[RECORDS SUPPLIED]
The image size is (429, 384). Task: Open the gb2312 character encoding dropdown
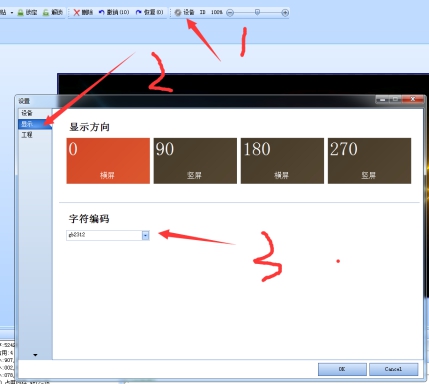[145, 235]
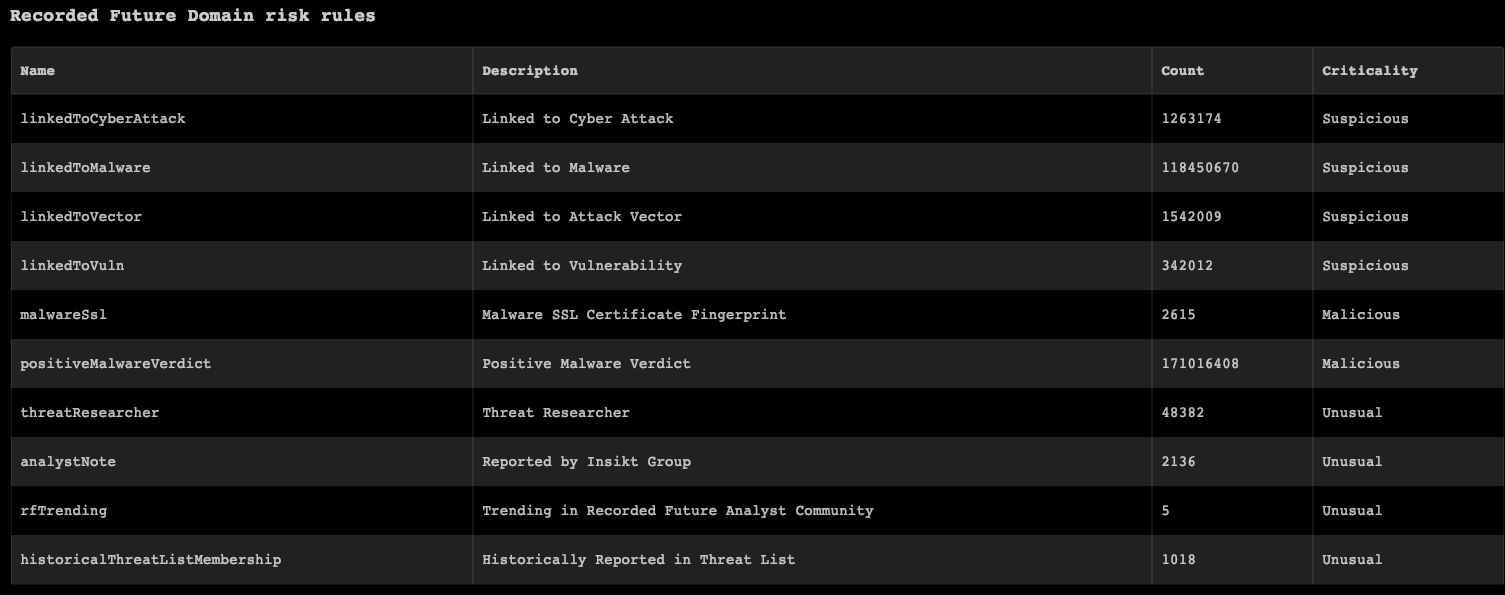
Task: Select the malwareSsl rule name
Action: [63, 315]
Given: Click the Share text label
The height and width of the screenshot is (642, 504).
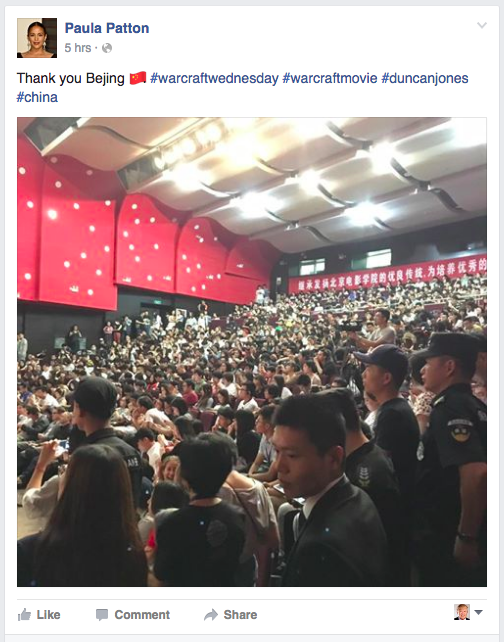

* * *

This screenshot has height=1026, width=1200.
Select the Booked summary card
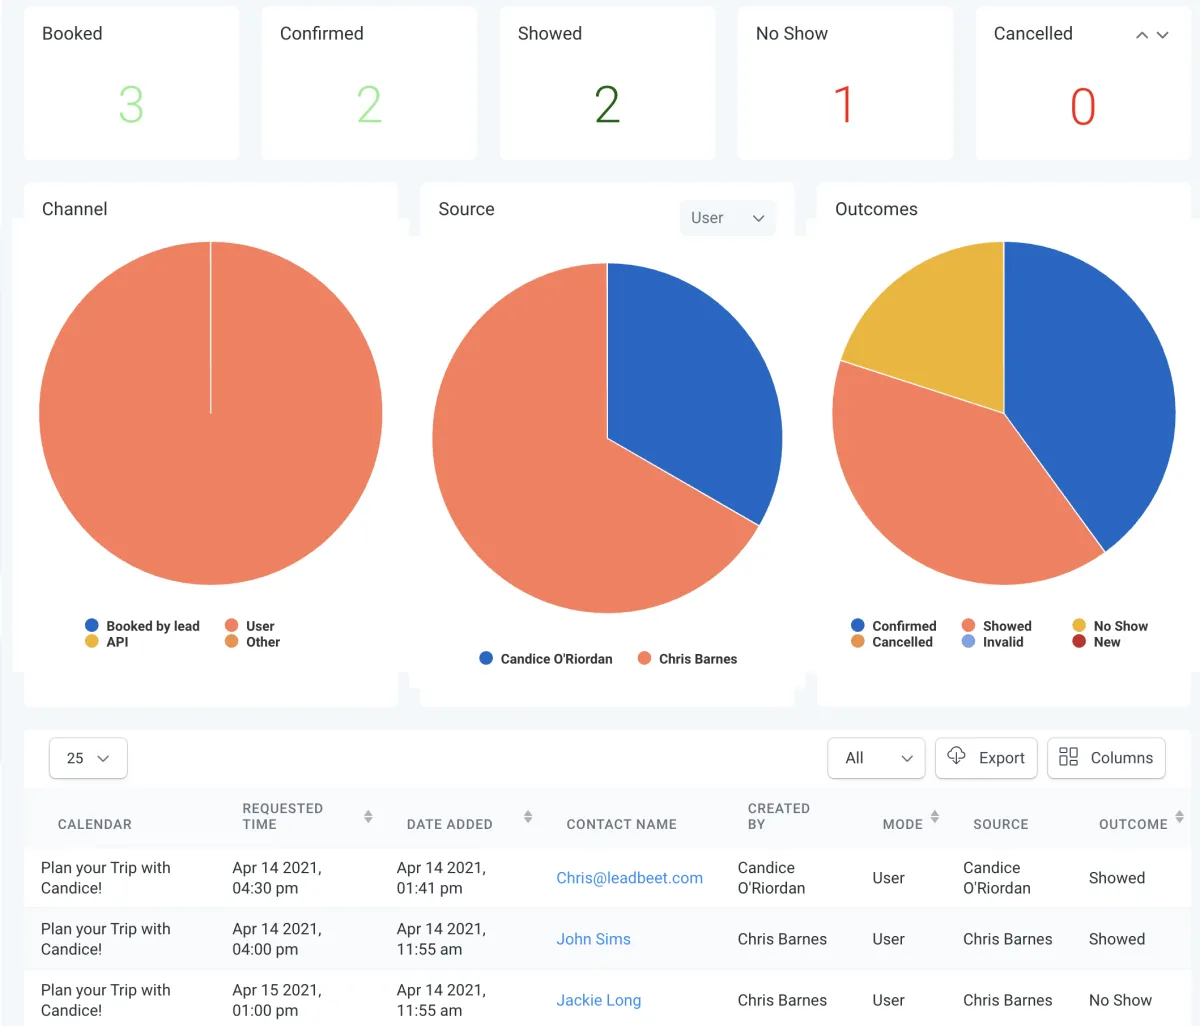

[GOAL OF THE EXERCISE] Within the material above, output exactly the lines from the one with "This screenshot has height=1026, width=1200." through the one with "Select the Booked summary card", end lines included, and nothing besides.

[ANSWER]
This screenshot has height=1026, width=1200.
Select the Booked summary card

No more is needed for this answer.